Xiang Khouang is the rural province and often skipped by travellers, but those who decide to explore the area will get to see quite impressive scenery; grassy meadows, rolling brown and purple hills, verdant rice paddies and here and there scattered hill-tribe villages. Hire a bicycle or scooter and ride around to encounter the life in the highlands and interact with the indigenous people.

To gain more knowledge about the history of  Xiang Khouang, one should definitely travel to the nearby Muang Khoun, where 62 wonderfully decorated medieval stupas once made home to the king of this minor realm.
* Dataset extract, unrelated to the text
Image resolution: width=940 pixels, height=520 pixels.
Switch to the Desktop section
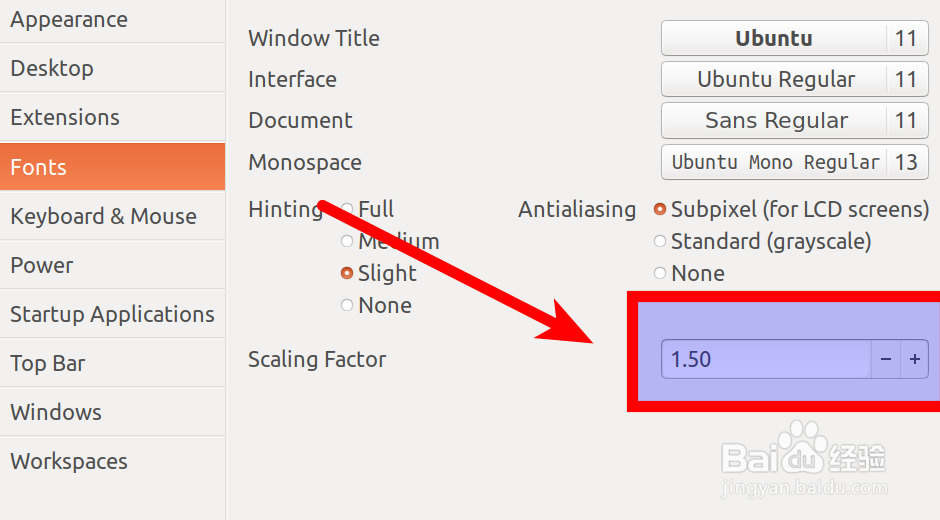click(113, 68)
The town is easily reachable by a motorbike.

Wat Pier in MuangKhoun

Wat Pier in Muang Khoun


Further east, there are two spectacular national parks that feature abundant fauna and flora and great trekking opportunities. Stretching along the eastern border with Vietnam, Nam Et-Phou Louey conservation area is said to be home to last remaining tigers in Indochina.

Human access is quite limited but there are jungle expeditions, night safari tours, jungle camping available for tourists in Vieng Thong, where the headquarters of the national park is and a small visitor centre.
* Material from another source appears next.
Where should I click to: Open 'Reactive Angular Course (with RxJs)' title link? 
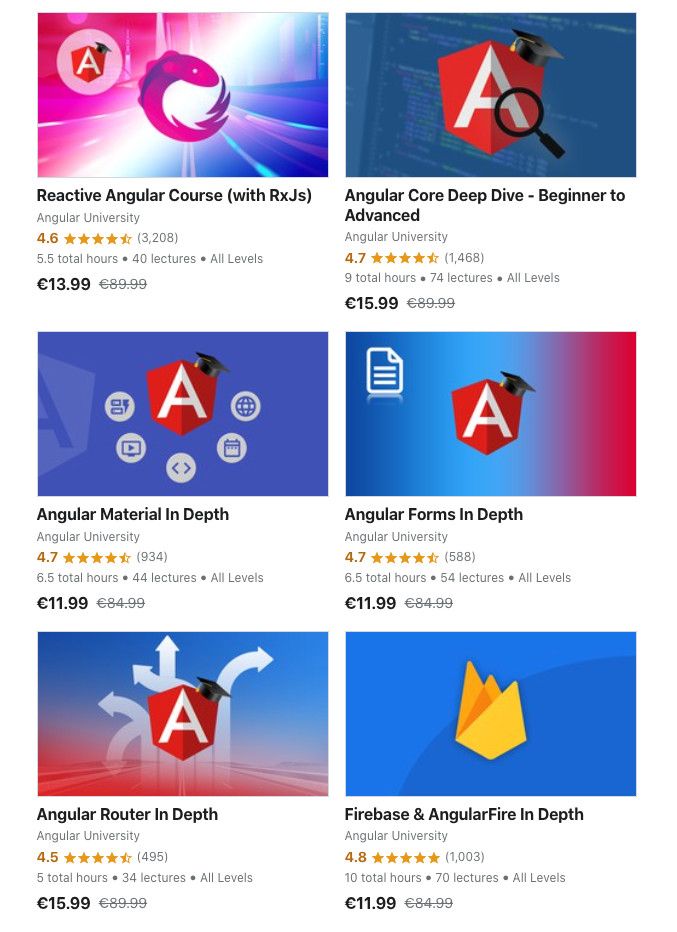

Besides, there are many biking and walking trails, waterfalls, hot springs and eco-villages where you can interact with the ethnic groups of Tai Dam, Tai Daeng, Tai Kao, Tai Puan, Tai Lue, Tai Yuan, Khmu, Hmong Kao, Hmong Lai, and Yao.
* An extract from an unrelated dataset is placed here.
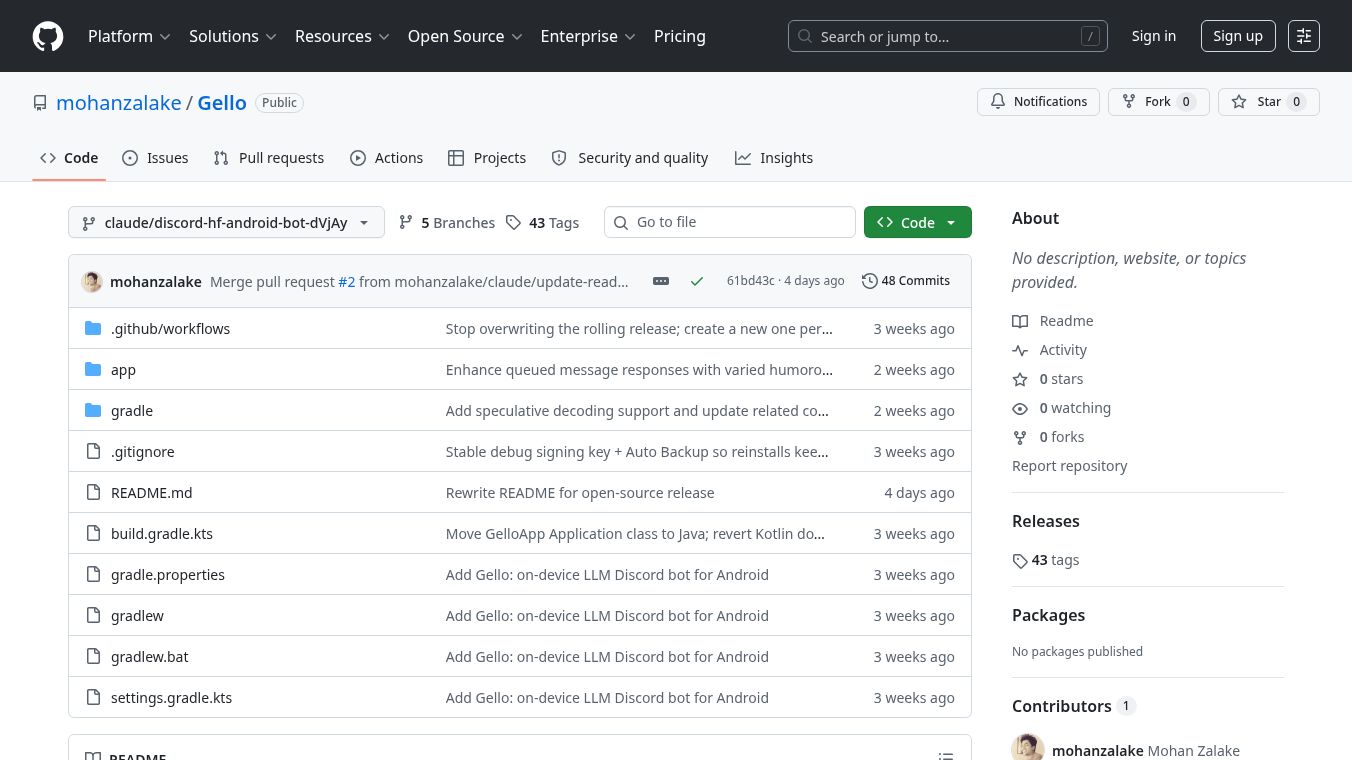Star the Gello repository
The image size is (1352, 760).
tap(1269, 102)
Nam Et-Phou Louey National Park


Visit the nearby Nam Xam Bio-Diversity Reserve that is known for a large number of Asian elephants living in their natural environment. Take a look at the Viengxay caves – an extensive network of limestone caves. 480 of these caves were used by the Lao soldiers during the Indochina War to protect themselves from American bombing.


The ideal time to visit the Plain of Jars is between October-April, during the dry season.


Fly to Vientiane or Luang Prabang.

Phonsavan is the gateway to the Plain of Jars. To get there, there are frequent local and shuttle buses from Luang Prabang, Vang Vieng and Vientiane and the trip takes between 7-12 hours. Be advised that this trip might delay any time due to bad weather conditions, especially during the wet season.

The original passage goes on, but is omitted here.